## Given records

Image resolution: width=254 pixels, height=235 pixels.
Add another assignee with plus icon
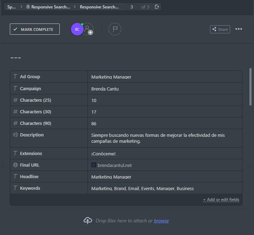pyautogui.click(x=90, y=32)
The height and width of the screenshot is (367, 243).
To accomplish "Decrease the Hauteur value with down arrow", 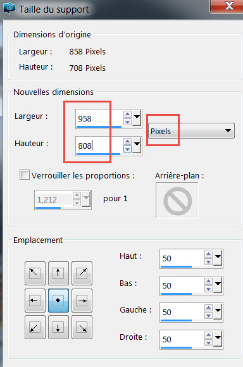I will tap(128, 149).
...
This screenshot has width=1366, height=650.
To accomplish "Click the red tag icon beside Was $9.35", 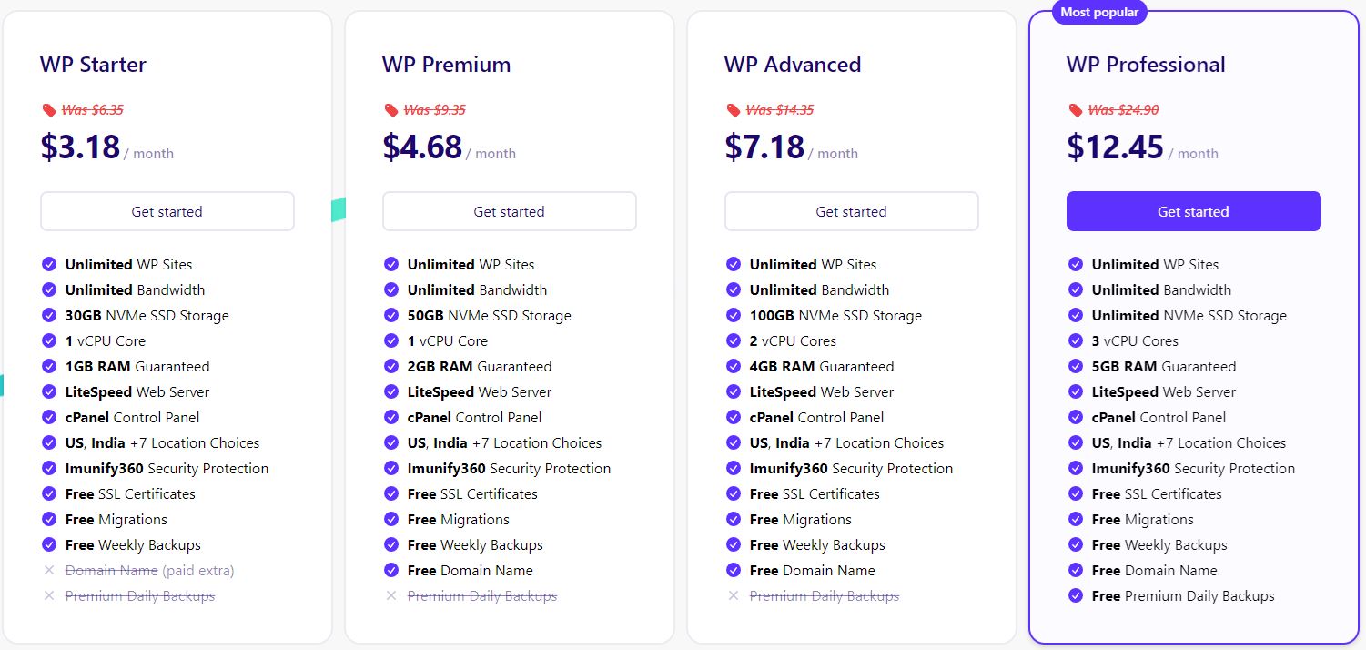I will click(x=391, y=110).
--
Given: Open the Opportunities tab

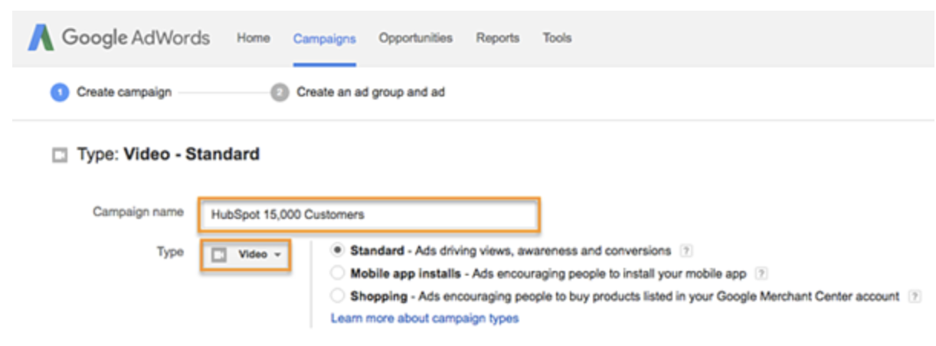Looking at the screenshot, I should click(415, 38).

## Task goal
Check each line above for the string "width" and return those that contain it.

## Solved exercise
Image resolution: width=254 pixels, height=235 pixels.
The height and width of the screenshot is (367, 243).
This screenshot has width=1366, height=650.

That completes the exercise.